Early signs show funds classified as Article 9 under the Sustainable Finance Disclosure Regulation (SFDR) are seeing stronger demand than less ESG-orientated strategies, however, with many funds not meeting the ESG criteria they promote, is the regulation simply encouraging widespread greenwashing?
Effective March 2021, SFDR requires funds to disclose sustainability risks within the investment process as part of the European Union’s push to align assets with the Paris Climate Agreement.
As part of the wide-ranging directive, asset managers must select whether funds – including ETFs – are Article 6 (non-ESG),‘light green’ Article 8(promotes sustainable characteristics) or ‘dark green’ Article 9 (looks to reduce carbon emissions).
As asset owners such as pension funds look to align with tightening ESG regulations, demand for Article 9 funds has outstripped strategies classified as Article 6 or 8 despite the current market environment not favouring ESG outperformance.
According to data from Morningstar, Article 9 funds saw €5.9bn inflows in Q2 versus €30.3bn outflows for Article 8 strategies and a combined €40.7bn net redemptions in May and June alone for Article 6 products.
This shows the ‘greener’ the article a fund is labelled under SFDR, the more likely the strategy is to attract assets.
While this would seem obvious given the huge demand for ESG that exists across Europe, there is a risk asset managers use SFDR as a marketing tool to attract greater assets.
In an ongoing migration process, Morningstar’s ESG analyst Boya Wang revealed to Bloombergas many as 23% of funds labelled Article 8 do not meet its criteria as ESG funds.
“Many Article 8 funds will not be tagged as sustainable funds under our framework,” Wang added.
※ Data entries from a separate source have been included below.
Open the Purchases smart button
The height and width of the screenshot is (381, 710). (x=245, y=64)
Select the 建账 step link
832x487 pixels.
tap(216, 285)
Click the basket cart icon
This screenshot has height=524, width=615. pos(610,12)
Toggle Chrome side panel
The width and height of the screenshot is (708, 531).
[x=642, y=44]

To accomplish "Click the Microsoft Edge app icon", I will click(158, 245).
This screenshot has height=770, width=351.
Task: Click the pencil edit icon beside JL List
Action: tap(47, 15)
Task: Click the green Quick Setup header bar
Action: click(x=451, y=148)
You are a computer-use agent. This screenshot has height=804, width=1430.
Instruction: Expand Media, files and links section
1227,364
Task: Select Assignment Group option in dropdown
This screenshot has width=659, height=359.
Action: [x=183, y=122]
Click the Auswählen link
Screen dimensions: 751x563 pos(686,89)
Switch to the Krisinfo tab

Currently, asset managers – including ETF issuers – are scrambling to ensure their ranges have as many Article 8 or 9 funds as possible through changes in investment strategy or tracking new indices.
In Q2 alone, some 696 funds upgraded their SFDR status and just 16 were downgraded from Article 9 to Article 8, according to Morningstar, while there were no funds that reclassified to Article 6.
The direction of travel is clear. Asset managers recognise how useful SFDR is for investors to justify their ESG allocation to clients. According to a recent investor survey by Brown Brothers Harriman, some 28% of European respondents rely on SFDR article classifications when selecting ESG ETFs.
Attention now turns to ‘level 2’ implementation of SFDR which comes into effect in January 2023 and requires asset managers to report on 18 mandatory principle adverse impacts statements (PAIS).
This could lead to an increased number of downgrades as asset managers struggle to justify the ESG credentials of Article 8 funds, in particular. However, with many of the required points for 'level 2' unable to be submitted due to a lack of data, it could lead to further confusion for investors and increase the opportunity for greenwashing.